(Stored data entries)
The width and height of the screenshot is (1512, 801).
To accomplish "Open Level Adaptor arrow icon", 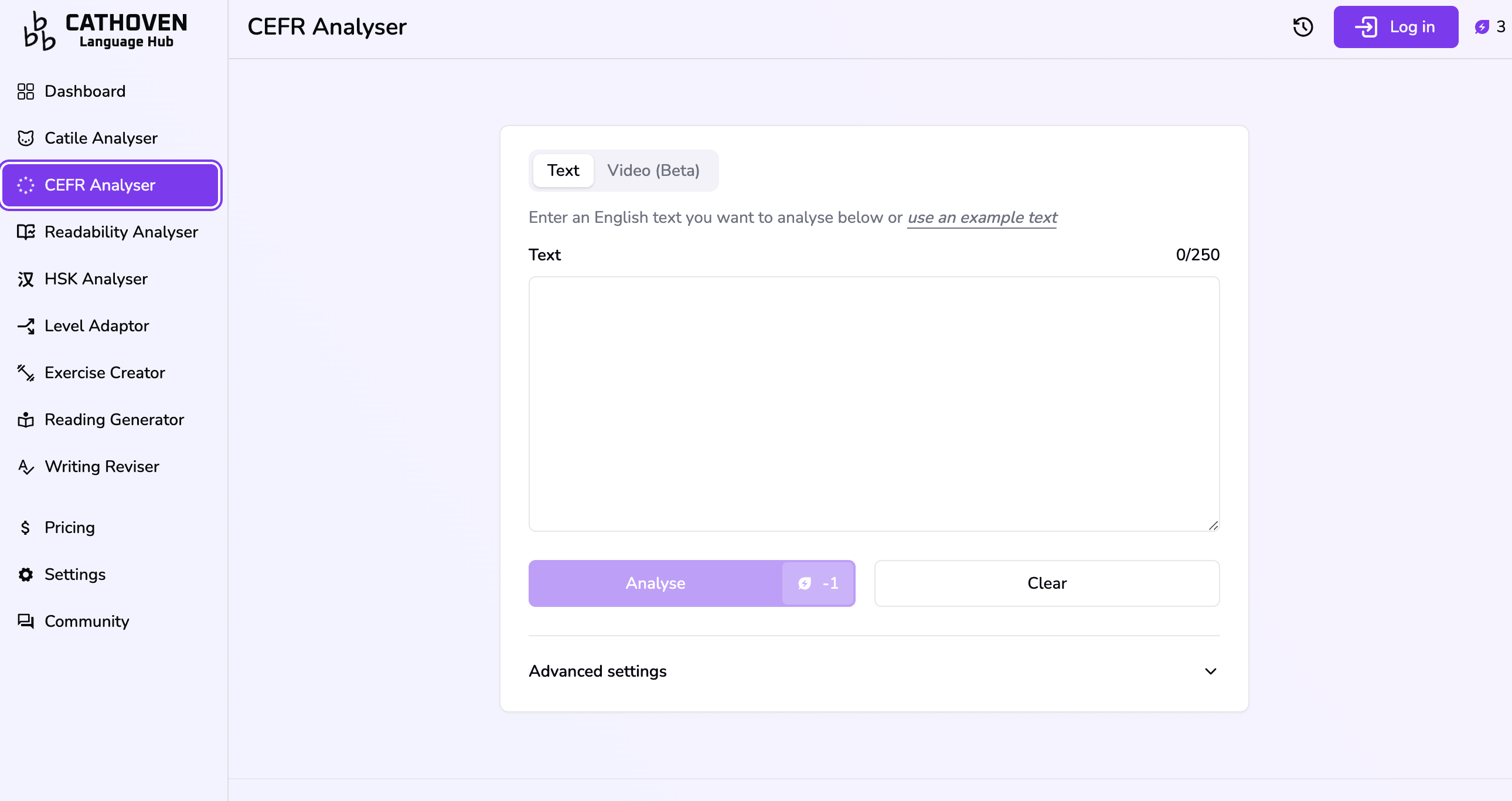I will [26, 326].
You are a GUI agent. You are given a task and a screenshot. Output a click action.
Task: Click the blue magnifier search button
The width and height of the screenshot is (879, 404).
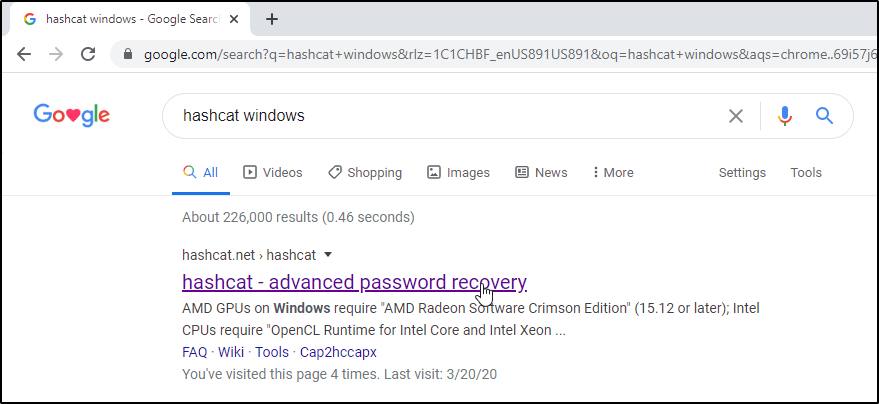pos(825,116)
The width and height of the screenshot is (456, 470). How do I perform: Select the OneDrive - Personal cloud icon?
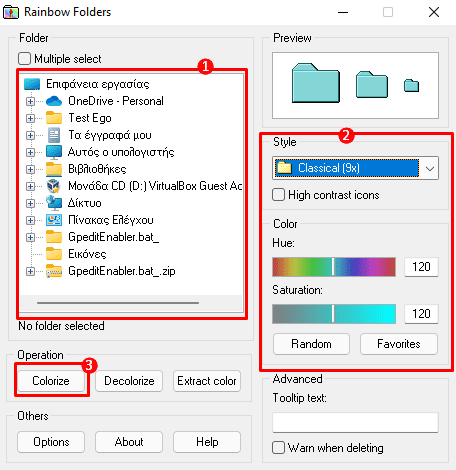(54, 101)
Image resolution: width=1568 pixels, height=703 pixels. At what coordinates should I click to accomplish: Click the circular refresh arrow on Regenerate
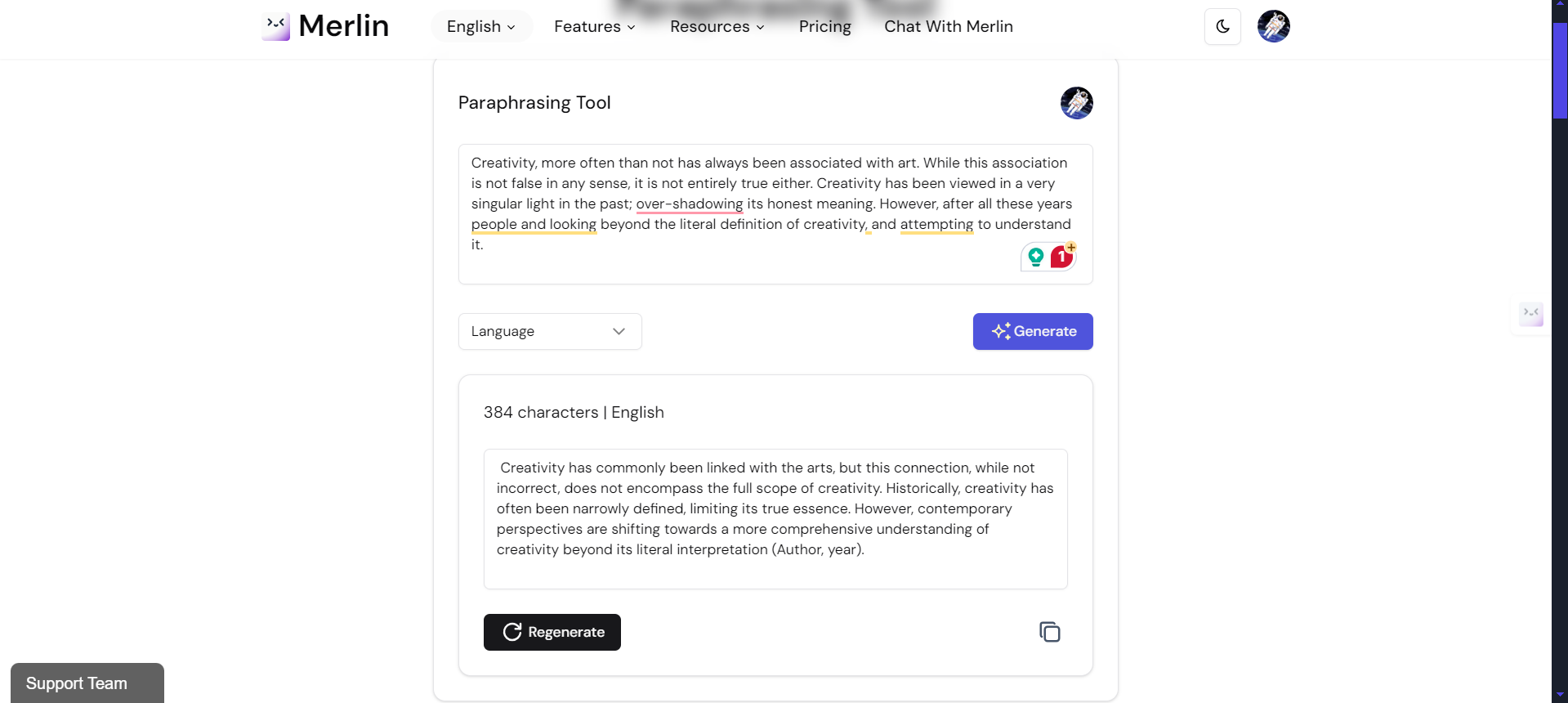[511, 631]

Task to carry out:
Repeat exactly and only the lines from the one holding "The width and height of the screenshot is (456, 470)." through the final line of the entries; no pictures.

Expected answer:
The width and height of the screenshot is (456, 470). How do I perform: Select the OneDrive - Personal cloud icon?
(54, 101)
Image resolution: width=1568 pixels, height=703 pixels. At what coordinates should I click to accomplish: Click the circular refresh arrow on Regenerate
[511, 631]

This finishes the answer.